Find the values of k for the quadratic equation $ 2{{x}^{2}}+kx+3=0 $ , so that they have two equal roots.
                                                                                 OR
Find the value of k, for which one root of the quadratic equation $ k{{x}^{2}}-14x+8=0 $ is 2.

Answer 1

Hint: For the first part of the question, we need to find the value of k so that the given equation has equal roots. For this, we will find the value of the discriminant and we will keep it equal to 0. The discriminant will be in terms of k and hence we will get an equation in k. Thus, solving that equation, we will get the required value of k. Then for the or part of the question, we will keep the value of x as 2 in the given equation as it is the root of the equation and hence we will have an equation in terms of k. Thus, we will get the required value of k.

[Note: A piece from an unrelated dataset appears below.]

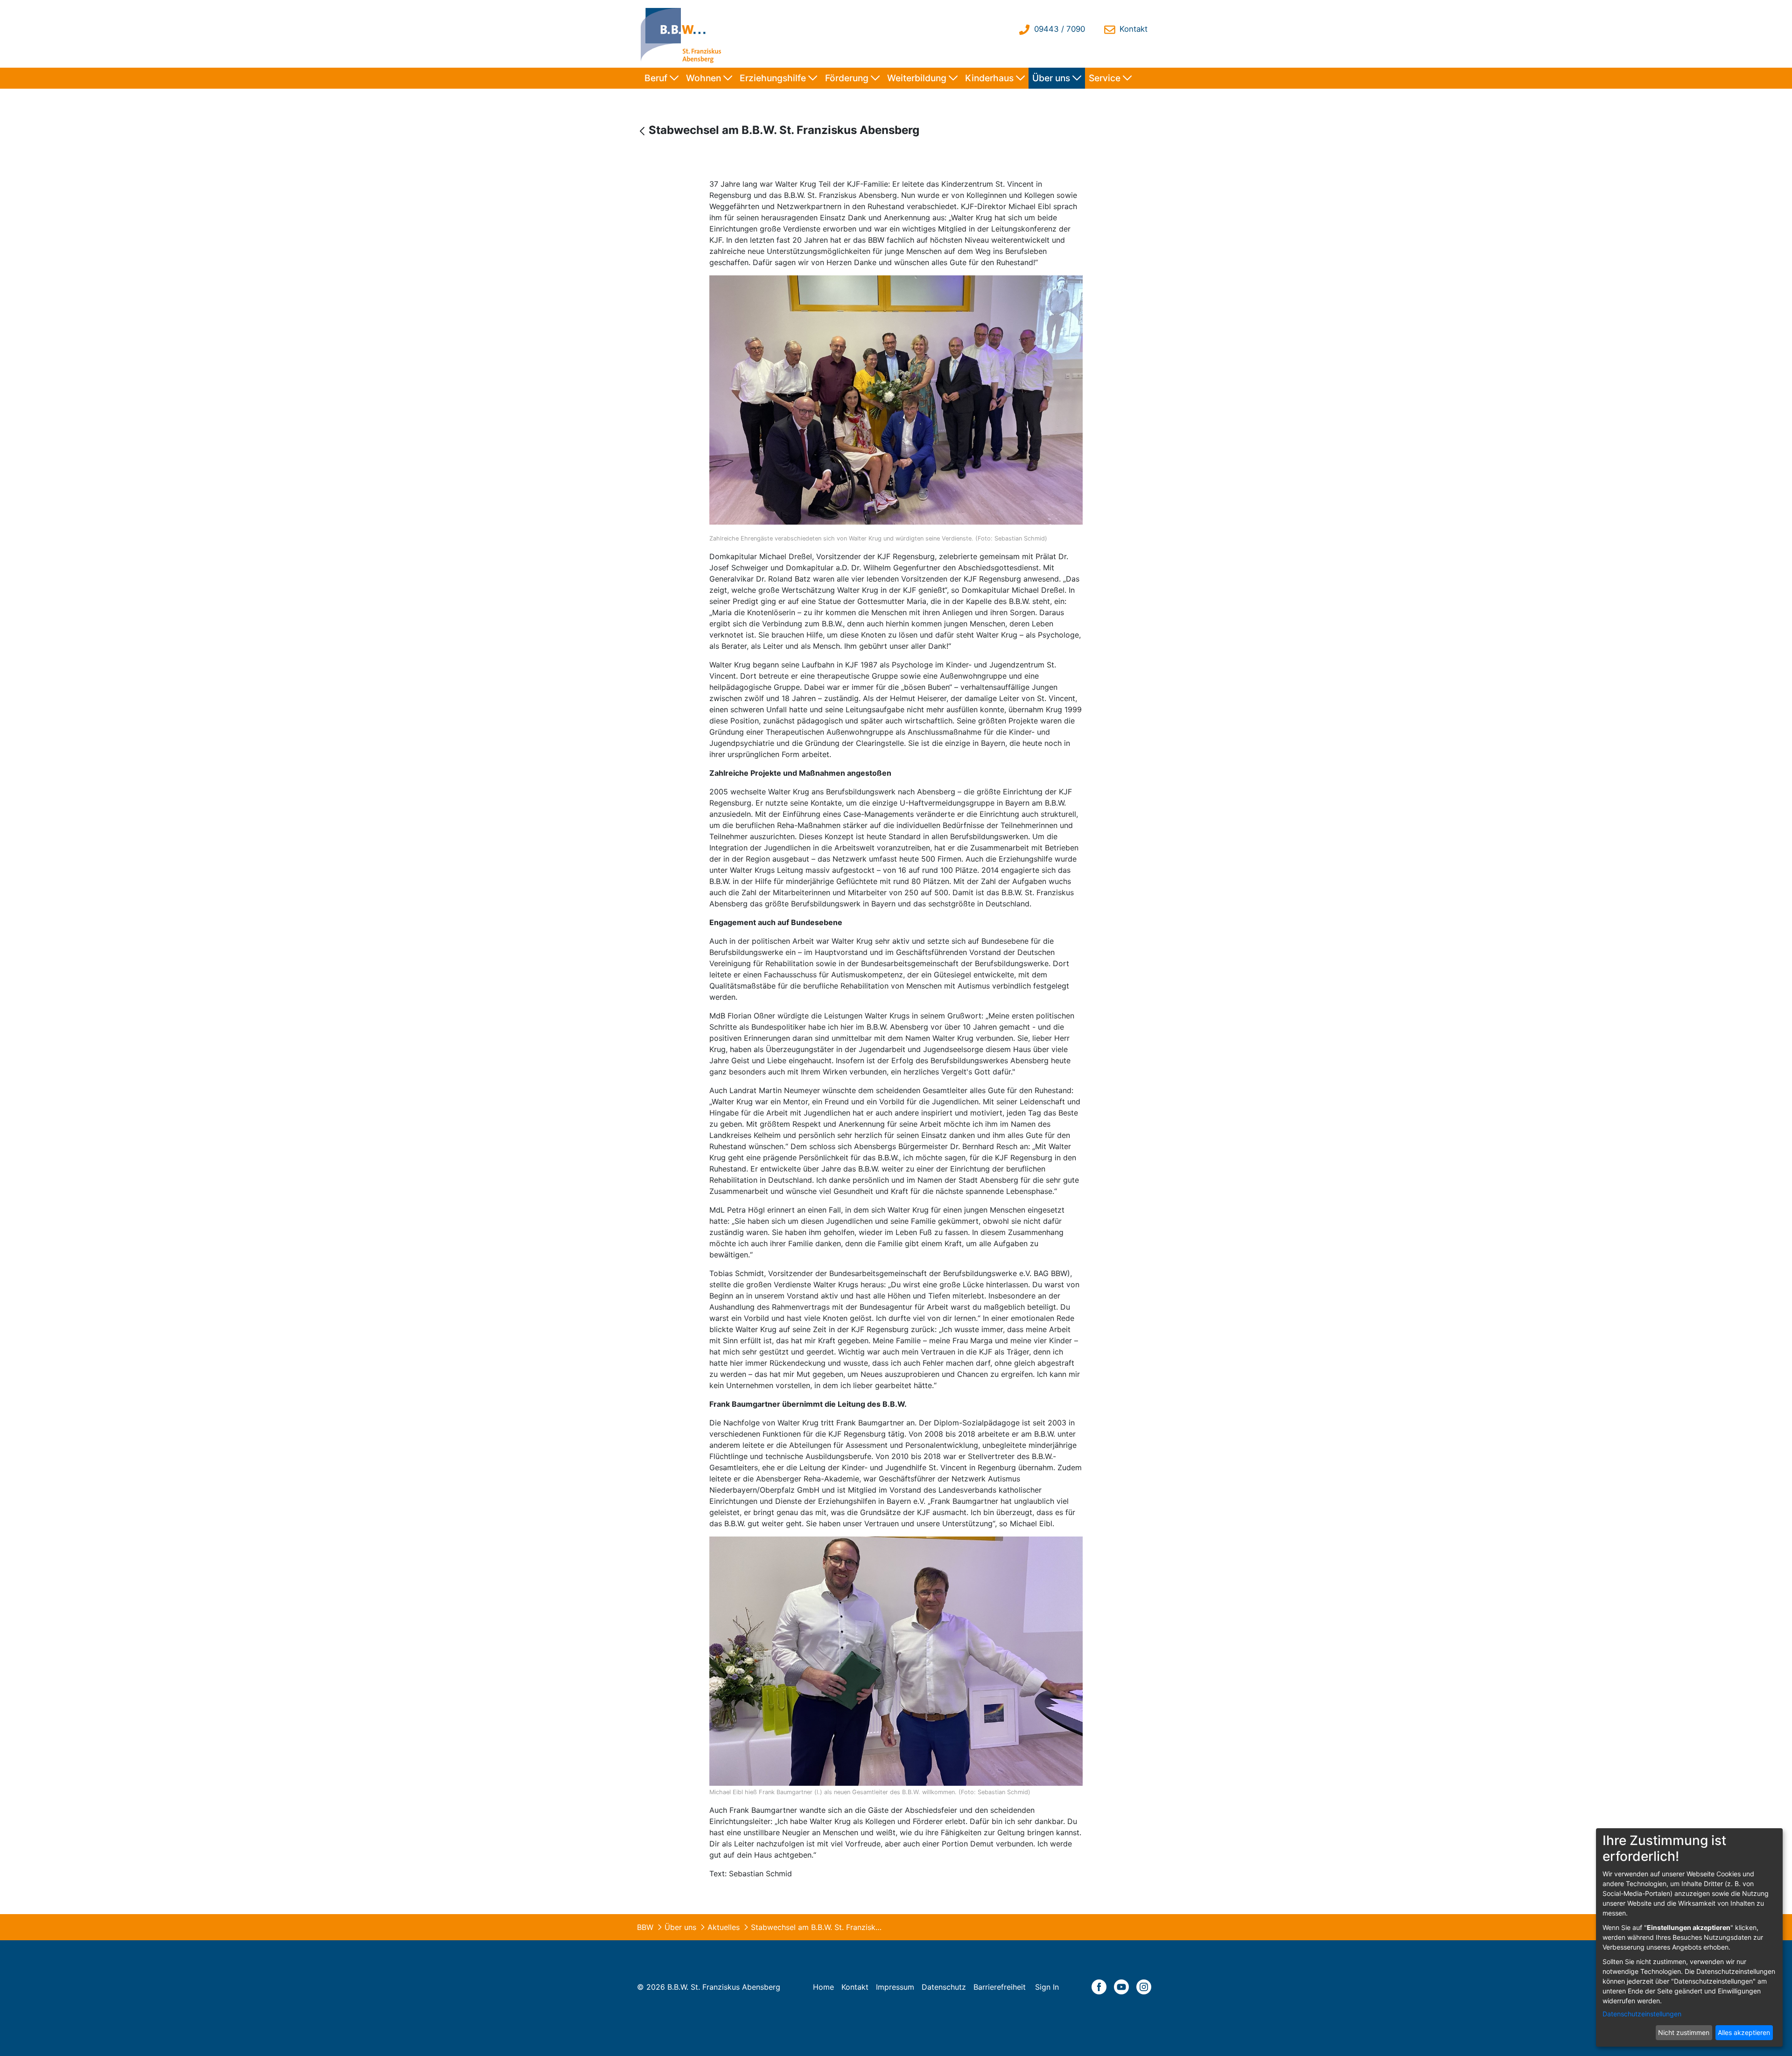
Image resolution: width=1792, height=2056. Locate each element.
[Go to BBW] (683, 34)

Complete step by step answer:
In the first question, we have been given the equation $ 2{{x}^{2}}+kx+3=0 $ and we have to find the value of k such that this equation has equal roots.
Now, we know that for any quadratic equation to have equal roots, the value of its discriminant ‘D’ must be 0.

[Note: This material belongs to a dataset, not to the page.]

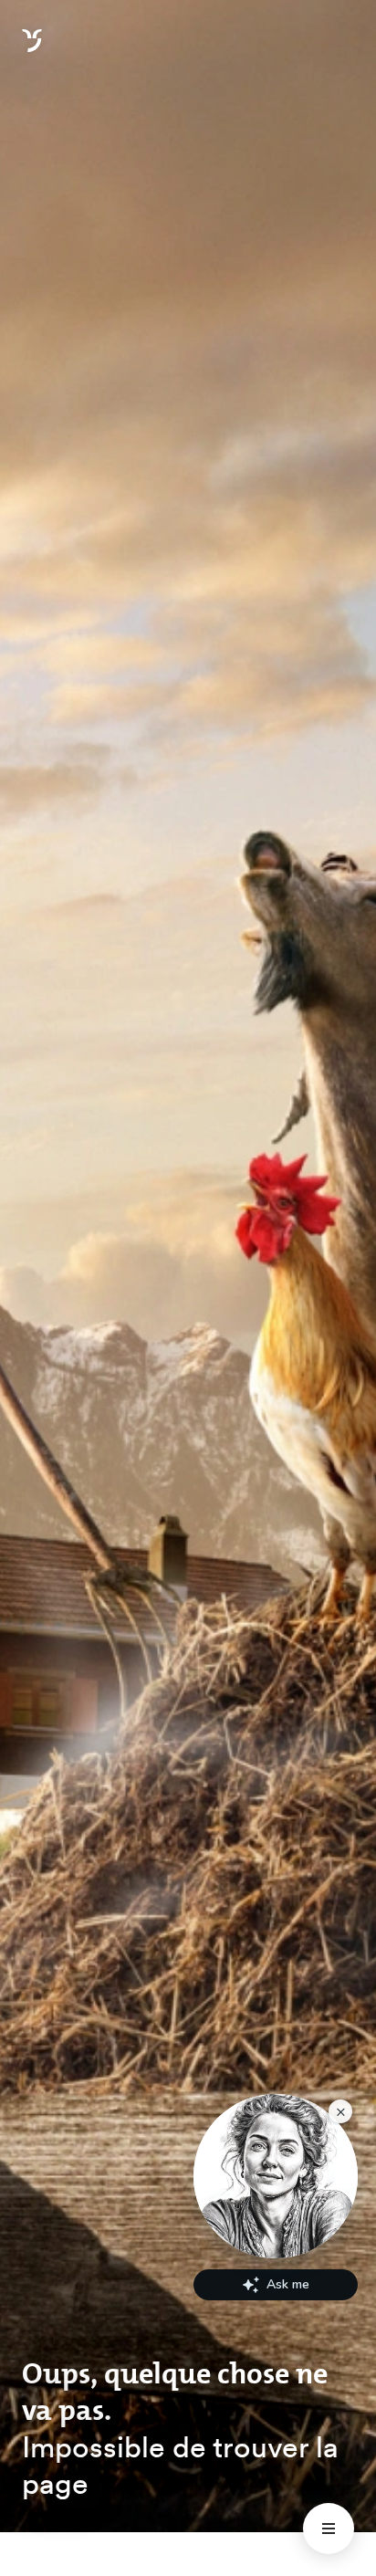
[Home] (32, 51)
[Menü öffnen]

Now, we know that D for a quadratic equation $ a{{x}^{2}}+bx+c=0 $ is given as $ D={{b}^{2}}-4ac $
Here, the given equation is $ 2{{x}^{2}}+kx+3=0 $ .
Thus, here we have,
a=2
b=k
c=3
Thus, we get the value of D as:
 $ \begin{align}
  & D={{b}^{2}}-4ac \\
 & D={{k}^{2}}-4\left( 2 \right)\left( 3 \right) \\
 & D={{k}^{2}}-24 \\
\end{align} $
Now, as mentioned above, for the equation to have equal roots, D=0.
Thus, we get:
 $ \begin{align}
  & D=0 \\
 & \Rightarrow {{k}^{2}}-24=0 \\
 & \Rightarrow {{k}^{2}}=24 \\
 & \therefore k=\pm 2\sqrt{6} \\
\end{align} $
Thus, for the given equation to have equal roots, the value of k should be $ \pm 2\sqrt{6} $ .

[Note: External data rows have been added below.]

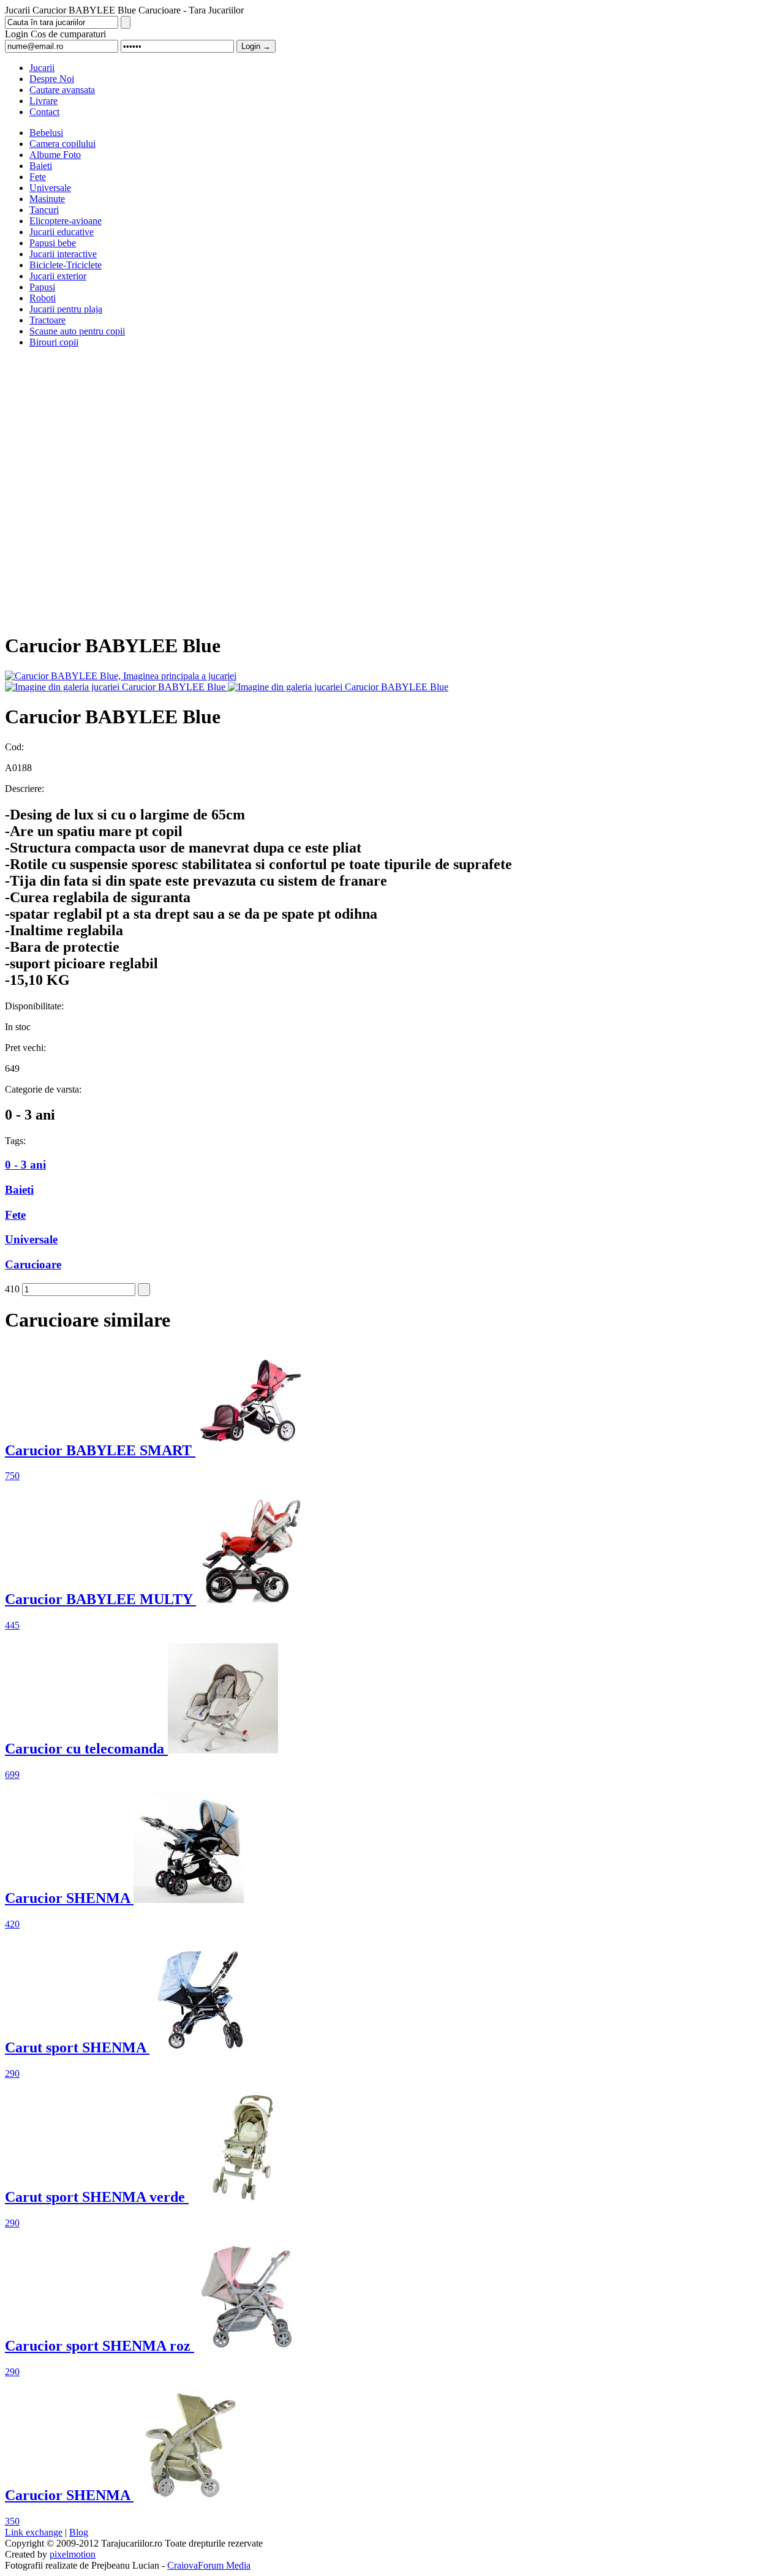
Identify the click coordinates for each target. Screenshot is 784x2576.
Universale (50, 188)
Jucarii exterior (57, 276)
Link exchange (33, 2532)
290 (12, 2073)
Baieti (40, 165)
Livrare (43, 101)
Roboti (42, 298)
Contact (44, 112)
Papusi (42, 287)
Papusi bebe (52, 243)
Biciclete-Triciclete (65, 265)
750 (12, 1476)
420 (12, 1924)
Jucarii (42, 67)
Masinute (47, 199)
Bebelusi (46, 132)
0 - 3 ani (25, 1164)
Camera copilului (62, 143)
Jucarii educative (61, 232)
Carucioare (33, 1264)
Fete (37, 176)
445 (12, 1625)
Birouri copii (53, 342)
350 (12, 2521)
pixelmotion (73, 2554)
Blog (78, 2532)
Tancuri (44, 210)
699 (12, 1774)
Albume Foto (55, 154)
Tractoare (47, 320)
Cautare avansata (62, 90)
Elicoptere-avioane (65, 221)
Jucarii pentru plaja (65, 309)
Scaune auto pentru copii (77, 331)
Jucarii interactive (63, 254)
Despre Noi (51, 78)
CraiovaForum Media (209, 2565)
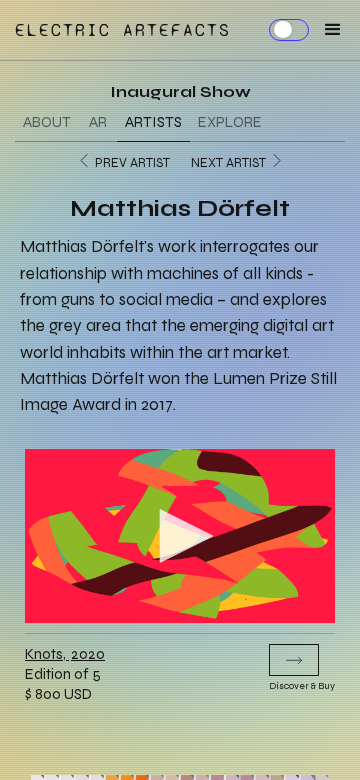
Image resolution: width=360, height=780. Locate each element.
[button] (327, 30)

Now, for the OR part of the first question, we have been given the equation $ k{{x}^{2}}-14x+8=0 $ and we have to find the value of k such that one of the roots of the equation is 2.
Now, we know that the root of the equation satisfies it. Hence, if we put x=2 in the given equation, the equation will be satisfied.
Hence, putting x=2 in the given equation we get:
 $ \begin{align}
  & k{{x}^{2}}-14x+8=0 \\
 & \Rightarrow k{{\left( 2 \right)}^{2}}-14\left( 2 \right)+8=0 \\
 & \Rightarrow 4k-28+8=0 \\
 & \Rightarrow 4k=20 \\
 & \Rightarrow k=\dfrac{20}{4} \\
 & \therefore k=5 \\
\end{align} $
Thus, for this equation to have one root as 2, the value of k should be equal to 5.

Note:
 In the first part of the question, we have used the discriminant. We should know that there are different kinds of roots for different ranges of D.
1. If D>0, roots are different and real
2. If D=0, roots are real and equal
3. If D<0, roots are imaginary
Also remember, when we talk about real roots, they can be irrational too and irrational roots will always occur in pairs of conjugates. Similarly, the imaginary roots will be in the form of ‘iota’ and they will also occur in conjugate pairs.